Ed ecco il punto: è assai curioso notare che la composizione materiale del medium utilizzato abbia molo  che fare con questi due differenti registri espressivi, giocati per descrivere gli spazi urbani e quelli rurali:     

 

Il colore ad olio, sia come legante sia come diluente é denso, e quando si asciuga solidifica e si cristallizza, cosa che rende possibile la sovrapposizione di molte stesure. Caratteristica dei dipinti a olio se il fondo é ben preparato è che sono praticamente eterni, resistono all'acqua, alle variazioni di temperatura e non sbiadiscono alla luce del sole. In più é docile: dove lo posa il pennello il colore sta, non va a spasso per la tela, sta e resta. Per sempre.

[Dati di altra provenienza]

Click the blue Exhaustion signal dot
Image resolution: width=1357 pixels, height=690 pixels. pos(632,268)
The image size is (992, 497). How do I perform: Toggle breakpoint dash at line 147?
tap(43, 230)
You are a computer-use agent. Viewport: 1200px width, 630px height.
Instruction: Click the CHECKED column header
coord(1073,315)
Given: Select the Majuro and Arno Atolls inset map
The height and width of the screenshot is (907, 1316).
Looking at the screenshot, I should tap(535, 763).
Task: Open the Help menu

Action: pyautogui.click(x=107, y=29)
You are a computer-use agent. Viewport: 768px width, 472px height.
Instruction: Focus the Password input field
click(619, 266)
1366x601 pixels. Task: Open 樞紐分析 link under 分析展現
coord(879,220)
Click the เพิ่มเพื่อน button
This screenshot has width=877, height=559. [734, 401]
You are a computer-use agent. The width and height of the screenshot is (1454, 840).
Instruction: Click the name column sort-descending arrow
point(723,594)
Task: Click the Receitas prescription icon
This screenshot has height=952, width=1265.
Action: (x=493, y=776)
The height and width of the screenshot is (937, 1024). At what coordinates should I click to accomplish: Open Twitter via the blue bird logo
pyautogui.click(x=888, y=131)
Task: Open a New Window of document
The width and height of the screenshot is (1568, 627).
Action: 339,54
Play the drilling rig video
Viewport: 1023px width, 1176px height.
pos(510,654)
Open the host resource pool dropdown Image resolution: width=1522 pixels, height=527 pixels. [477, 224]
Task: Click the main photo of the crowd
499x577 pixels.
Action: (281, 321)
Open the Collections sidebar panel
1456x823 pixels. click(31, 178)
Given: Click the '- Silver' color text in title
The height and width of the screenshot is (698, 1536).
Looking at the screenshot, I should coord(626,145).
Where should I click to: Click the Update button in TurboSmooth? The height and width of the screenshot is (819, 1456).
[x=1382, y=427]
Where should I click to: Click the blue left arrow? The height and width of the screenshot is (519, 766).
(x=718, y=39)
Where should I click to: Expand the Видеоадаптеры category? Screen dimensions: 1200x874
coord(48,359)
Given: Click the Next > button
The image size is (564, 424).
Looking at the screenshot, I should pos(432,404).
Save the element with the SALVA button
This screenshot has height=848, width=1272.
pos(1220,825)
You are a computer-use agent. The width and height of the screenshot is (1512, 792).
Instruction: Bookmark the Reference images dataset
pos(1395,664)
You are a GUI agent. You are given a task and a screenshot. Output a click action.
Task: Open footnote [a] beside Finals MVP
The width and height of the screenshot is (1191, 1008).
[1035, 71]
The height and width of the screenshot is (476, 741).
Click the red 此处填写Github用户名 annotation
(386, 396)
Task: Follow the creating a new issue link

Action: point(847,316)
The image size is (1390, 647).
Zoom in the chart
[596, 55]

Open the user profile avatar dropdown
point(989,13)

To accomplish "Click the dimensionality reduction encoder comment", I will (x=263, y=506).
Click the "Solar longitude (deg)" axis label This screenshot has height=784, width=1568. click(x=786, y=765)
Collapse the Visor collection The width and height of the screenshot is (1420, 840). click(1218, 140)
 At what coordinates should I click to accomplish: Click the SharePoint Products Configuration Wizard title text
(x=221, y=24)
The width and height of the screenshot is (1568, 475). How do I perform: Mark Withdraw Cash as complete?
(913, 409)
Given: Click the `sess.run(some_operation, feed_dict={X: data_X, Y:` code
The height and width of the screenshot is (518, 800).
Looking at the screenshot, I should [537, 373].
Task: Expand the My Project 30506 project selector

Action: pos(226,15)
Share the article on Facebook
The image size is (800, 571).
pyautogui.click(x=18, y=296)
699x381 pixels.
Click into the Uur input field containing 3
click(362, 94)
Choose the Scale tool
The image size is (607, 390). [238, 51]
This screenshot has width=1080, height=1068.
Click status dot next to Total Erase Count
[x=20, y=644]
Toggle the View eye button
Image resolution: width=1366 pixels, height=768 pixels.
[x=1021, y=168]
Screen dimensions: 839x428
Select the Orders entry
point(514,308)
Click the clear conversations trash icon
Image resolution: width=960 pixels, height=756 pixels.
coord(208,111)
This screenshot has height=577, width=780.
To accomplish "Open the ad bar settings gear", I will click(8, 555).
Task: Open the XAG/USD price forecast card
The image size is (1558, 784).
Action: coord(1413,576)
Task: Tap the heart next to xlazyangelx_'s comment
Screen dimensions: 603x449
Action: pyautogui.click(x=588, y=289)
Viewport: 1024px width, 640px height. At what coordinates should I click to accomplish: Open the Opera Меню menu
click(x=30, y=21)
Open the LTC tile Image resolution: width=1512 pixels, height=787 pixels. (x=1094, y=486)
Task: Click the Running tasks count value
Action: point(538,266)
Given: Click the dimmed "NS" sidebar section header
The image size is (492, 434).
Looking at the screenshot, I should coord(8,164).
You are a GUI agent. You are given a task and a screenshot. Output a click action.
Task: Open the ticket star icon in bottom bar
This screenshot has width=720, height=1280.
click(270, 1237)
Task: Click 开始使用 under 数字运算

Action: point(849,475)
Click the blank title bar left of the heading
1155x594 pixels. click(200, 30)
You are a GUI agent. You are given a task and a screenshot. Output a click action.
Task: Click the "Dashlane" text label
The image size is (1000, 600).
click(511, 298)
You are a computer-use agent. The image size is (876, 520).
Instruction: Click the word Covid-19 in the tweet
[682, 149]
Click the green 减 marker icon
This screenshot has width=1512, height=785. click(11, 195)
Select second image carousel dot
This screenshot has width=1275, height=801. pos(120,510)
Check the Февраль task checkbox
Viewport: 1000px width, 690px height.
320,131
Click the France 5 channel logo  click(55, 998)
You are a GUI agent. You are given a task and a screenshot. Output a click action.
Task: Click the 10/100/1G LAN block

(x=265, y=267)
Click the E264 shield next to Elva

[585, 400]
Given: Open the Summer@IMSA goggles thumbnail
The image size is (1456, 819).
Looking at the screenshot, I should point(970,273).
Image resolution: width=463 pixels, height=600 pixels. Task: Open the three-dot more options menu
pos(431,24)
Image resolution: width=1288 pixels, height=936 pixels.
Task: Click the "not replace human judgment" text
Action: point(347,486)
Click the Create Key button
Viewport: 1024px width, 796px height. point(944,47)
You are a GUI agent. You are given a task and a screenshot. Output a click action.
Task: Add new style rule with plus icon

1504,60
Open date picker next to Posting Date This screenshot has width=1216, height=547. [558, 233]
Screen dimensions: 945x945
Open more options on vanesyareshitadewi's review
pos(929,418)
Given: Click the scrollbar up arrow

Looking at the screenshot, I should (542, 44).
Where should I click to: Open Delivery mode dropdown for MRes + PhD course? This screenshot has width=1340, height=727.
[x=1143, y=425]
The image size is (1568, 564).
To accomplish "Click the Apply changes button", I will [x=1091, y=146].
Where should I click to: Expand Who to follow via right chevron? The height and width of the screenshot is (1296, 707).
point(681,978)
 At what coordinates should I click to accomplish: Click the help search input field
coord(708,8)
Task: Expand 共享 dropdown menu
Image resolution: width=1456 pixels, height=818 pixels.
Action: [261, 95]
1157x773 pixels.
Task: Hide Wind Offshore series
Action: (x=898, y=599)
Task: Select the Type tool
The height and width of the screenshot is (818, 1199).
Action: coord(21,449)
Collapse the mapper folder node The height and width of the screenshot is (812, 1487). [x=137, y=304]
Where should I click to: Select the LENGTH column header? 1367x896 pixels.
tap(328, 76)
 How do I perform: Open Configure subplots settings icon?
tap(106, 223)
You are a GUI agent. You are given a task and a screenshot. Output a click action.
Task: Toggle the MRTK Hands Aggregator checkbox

Poteva Hopper scegliere altri mezzi dalla pittura ad olio per esprimere la vita negli spazi urbani, di squadrati e solidissimi palazzi, di muri tagliati dall'ombra, scenari muti e immobili e vite bloccate in un gesto: l'apertura di uno schedario d'ufficio, la lettura di un giornale? Neanche fossero impagliate o immerse in formaldeide ed esposte nelle bacheche di un museo di scienze naturali...ebbene se lasciate un vasetto di olio di lino aperto per qualche mese questo si solidifica fino a sembrare ambra.

 

All'opposto i watercolor o acquarelli, pigmenti diluiti con l'acqua sono trasparenti, brillanti: la diluizione leggera scorre sulla superficie del dipinto, e occorre acquisire una certa perizia per scendere a patti con questa fluida indocilità, ma quando, dopo lungo esercizio si entra in confidenza, ecco che i cieli si fanno più luminosi, mutevoli,  la campana di vetro quaggiù non c'è e si può respirare a pieni polmoni, aria! Luce! si sente la brezza del mare o il suono delle folate di vento sulle colline. Il tempo del giorno torna a scorrere e la luce a trascolorare, e sono momenti fragili e delicati, come lo é la pittura ad acqua che non é mai del tutto al riparo dal tempo, e basta un bicchiere inavvertitamente  rovesciato per rovinare inesorabilmente un capolavoro.  

 

Questo ci può forse suggerire che la materia non diviene mai davvero solo puro strumento e oggetto, se la si guarda bene ne si può cogliere un' intrinseca personalità fino al punto da presentarsi come uno dei soggetti della relazione che rende possibile l'arte. Scopriamo che a volte che il "legante" lega non solo il pigmento ma anche il pittore all'espressione di sè.